Congress controls the Justice Department’s budget, but the agency has wiggle room to prioritize in line with its goals. A DOJ spokesman wrote in an email to HuffPost last month that they were “planning on sending additional prosecutorial resources to border.”
The AG is instructing people to take the biggest hammer that is available under federal law and swing it. Law professor César Cuauhtémoc García Hernández
Increasing prosecutions of undocumented people is likely to bring additional costs, despite the precipitous decline in illegal crossings. The U.S. Marshals Service, a law enforcement branch of the Justice Department, spent more than $1 billion over the last decade to jail border-crossers on criminal charges in Southern Arizona alone, according to a report last month by the Arizona Daily Star. Another 2,825 people convicted on criminal immigration charges in the state are locked up in federal prisons, at an annual cost to taxpayers of $98 million, according to the report.
That tally doesn’t include costs borne by the U.S. Attorney’s Office in Arizona on prosecutions, or the salaries of federal public defenders and fees of court-appointed attorneys who represent immigrants facing criminal charges. (Unlike in deportation proceedings, immigrants charged with crossing the border illegally are entitled to a lawyer.)

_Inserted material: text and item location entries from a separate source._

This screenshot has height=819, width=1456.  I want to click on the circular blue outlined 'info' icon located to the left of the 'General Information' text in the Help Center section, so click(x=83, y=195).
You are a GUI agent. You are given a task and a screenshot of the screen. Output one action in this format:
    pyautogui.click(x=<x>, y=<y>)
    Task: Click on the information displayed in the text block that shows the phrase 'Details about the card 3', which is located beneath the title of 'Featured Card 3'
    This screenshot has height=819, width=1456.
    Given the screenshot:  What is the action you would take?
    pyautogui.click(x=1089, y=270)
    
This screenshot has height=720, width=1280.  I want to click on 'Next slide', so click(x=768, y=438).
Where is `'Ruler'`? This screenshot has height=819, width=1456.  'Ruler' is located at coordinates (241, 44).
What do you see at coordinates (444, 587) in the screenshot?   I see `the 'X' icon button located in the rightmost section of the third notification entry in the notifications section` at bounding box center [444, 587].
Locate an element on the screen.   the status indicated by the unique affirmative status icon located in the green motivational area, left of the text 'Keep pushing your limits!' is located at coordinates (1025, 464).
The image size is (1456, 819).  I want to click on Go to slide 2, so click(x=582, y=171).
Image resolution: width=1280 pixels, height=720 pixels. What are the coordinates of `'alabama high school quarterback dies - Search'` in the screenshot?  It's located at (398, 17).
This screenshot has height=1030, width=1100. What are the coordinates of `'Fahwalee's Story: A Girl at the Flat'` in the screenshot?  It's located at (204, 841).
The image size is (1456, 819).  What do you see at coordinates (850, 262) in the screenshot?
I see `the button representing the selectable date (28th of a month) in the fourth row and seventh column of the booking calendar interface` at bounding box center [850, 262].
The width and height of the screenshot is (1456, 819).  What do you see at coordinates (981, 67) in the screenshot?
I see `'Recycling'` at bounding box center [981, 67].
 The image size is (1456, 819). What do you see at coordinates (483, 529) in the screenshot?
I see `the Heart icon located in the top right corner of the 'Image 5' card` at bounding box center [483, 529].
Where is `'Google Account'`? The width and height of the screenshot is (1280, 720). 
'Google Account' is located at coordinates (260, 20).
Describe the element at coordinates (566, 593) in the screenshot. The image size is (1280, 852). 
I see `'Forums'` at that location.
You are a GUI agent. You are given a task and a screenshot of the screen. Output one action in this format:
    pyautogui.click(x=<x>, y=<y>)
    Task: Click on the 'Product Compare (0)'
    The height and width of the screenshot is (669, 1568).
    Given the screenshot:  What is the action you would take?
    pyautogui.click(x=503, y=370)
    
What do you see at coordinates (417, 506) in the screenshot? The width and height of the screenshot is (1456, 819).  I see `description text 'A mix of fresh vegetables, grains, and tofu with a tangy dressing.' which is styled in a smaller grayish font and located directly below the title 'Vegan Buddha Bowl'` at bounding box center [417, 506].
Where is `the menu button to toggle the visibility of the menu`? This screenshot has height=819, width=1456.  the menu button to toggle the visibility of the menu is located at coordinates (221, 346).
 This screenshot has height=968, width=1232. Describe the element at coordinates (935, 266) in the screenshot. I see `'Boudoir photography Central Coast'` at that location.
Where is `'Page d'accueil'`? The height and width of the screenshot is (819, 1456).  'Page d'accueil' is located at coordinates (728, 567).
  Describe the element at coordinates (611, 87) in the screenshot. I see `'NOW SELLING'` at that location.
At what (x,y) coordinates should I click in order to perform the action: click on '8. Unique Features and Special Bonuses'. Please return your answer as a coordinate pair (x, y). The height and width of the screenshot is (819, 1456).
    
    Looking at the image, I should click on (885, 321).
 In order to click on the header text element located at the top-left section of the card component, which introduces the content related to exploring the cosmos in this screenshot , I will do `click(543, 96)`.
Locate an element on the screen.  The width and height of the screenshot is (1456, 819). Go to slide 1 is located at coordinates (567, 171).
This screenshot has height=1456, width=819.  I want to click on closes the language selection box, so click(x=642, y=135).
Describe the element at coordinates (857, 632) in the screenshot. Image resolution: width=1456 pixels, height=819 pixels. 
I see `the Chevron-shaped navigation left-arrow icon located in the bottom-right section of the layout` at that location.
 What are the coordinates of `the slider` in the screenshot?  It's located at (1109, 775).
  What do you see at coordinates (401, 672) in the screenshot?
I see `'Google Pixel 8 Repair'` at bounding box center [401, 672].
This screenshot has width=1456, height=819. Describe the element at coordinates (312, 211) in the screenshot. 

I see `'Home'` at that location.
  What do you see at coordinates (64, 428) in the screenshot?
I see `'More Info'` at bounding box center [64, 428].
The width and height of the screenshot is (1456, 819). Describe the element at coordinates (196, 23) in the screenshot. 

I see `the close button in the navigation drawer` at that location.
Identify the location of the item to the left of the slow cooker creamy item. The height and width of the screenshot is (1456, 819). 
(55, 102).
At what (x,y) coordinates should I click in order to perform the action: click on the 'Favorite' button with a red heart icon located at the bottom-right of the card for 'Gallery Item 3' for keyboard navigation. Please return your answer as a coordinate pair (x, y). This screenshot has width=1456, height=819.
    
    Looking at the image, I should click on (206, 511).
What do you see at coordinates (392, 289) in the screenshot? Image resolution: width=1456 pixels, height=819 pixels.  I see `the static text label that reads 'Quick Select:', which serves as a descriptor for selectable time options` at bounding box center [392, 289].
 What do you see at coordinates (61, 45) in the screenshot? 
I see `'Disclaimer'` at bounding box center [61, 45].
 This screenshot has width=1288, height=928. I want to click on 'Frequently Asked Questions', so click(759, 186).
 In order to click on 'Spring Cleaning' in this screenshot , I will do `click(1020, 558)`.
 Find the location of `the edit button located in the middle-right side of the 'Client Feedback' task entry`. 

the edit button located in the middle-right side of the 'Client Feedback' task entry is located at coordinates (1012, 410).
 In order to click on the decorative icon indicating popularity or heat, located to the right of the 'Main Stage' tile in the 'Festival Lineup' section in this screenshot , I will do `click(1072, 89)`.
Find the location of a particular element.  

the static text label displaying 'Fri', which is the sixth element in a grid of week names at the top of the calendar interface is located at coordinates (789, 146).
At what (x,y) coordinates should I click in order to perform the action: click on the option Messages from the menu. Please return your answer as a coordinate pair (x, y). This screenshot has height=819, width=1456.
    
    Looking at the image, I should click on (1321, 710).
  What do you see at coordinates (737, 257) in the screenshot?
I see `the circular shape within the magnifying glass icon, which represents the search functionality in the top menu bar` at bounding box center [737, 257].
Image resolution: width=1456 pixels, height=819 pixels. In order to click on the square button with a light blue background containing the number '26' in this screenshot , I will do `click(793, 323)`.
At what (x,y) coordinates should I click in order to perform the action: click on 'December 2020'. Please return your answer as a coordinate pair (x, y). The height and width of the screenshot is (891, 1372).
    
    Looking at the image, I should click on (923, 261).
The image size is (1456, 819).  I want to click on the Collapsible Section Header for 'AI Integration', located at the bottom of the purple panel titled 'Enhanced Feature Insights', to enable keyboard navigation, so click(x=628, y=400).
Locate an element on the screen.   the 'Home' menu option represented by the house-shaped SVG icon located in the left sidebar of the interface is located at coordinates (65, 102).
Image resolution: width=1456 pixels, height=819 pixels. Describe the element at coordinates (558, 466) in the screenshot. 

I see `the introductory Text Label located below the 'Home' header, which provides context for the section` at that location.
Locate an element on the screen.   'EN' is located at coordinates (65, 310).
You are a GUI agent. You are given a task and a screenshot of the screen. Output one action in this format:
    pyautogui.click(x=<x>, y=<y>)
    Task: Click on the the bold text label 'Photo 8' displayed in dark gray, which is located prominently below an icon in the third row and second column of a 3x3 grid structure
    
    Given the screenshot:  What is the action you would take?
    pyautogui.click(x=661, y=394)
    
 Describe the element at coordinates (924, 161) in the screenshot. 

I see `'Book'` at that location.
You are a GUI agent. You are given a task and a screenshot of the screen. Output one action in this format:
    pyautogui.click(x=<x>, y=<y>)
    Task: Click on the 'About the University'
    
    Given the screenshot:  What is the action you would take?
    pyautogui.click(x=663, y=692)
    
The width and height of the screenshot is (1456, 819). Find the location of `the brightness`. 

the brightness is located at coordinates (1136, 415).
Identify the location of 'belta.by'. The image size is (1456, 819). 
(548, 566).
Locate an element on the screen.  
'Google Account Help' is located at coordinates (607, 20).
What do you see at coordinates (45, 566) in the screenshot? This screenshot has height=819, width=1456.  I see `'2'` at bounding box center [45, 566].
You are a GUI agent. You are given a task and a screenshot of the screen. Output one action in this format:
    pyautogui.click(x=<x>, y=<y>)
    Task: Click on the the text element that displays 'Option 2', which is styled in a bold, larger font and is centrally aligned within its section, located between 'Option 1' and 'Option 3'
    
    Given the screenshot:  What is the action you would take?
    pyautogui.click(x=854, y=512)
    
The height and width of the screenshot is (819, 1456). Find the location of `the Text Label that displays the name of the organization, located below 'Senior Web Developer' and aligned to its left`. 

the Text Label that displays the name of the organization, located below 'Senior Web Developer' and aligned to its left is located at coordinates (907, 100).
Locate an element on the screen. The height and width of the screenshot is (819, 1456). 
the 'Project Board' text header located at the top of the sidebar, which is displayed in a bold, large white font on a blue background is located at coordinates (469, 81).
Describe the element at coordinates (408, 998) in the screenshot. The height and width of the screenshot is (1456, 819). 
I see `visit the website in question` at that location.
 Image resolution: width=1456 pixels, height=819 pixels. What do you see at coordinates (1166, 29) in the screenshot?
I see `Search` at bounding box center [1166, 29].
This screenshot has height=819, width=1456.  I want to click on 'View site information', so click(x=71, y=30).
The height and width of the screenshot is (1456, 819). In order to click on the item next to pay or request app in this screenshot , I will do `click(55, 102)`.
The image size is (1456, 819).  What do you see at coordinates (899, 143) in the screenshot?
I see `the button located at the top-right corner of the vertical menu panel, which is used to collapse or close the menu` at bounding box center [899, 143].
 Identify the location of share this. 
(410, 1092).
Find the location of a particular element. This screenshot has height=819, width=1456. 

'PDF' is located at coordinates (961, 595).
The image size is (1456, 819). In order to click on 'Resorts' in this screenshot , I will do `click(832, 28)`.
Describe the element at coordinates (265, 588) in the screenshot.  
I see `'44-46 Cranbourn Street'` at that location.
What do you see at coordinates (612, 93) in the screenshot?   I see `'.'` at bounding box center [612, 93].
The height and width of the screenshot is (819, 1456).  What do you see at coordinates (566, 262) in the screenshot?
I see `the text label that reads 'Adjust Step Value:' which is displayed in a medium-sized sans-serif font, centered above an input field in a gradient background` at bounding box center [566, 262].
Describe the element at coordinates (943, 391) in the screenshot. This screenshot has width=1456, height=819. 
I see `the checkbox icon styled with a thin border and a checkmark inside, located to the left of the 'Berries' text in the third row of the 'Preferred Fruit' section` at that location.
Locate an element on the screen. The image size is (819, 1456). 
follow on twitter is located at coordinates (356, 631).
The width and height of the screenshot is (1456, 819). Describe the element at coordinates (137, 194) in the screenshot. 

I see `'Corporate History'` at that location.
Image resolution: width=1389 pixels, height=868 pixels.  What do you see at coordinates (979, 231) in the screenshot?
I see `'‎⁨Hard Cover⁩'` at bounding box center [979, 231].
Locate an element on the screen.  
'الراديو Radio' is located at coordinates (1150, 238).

Some districts may also not have the capacity to spend more time prosecuting immigrants.
Each U.S. attorney’s office prosecutes criminal immigration charges differently. Although bringing misdemeanor criminal charges against first-time border crossers marks a break with the recent past in Arizona, it has been common in some Texas border districts, according to Donna Coltharp, a federal public defender in San Antonio. With immigration prosecutions taking up so much of the federal criminal caseload, she didn’t see how Sessions’ directives could much alter current practice along the Texas border.
“In the end, especially in our border division, I expect we’re not going to see a big difference because re-entry offenses have been aggressively prosecuted for years,” Coltharp told HuffPost. “Our dockets in some of our offices are 90 percent or higher illegal re-entry offenses.”
If other jurisdictions join Southern Arizona in embracing Sessions’ memos, their dockets could end up looking more like some of the ones on the Texas border.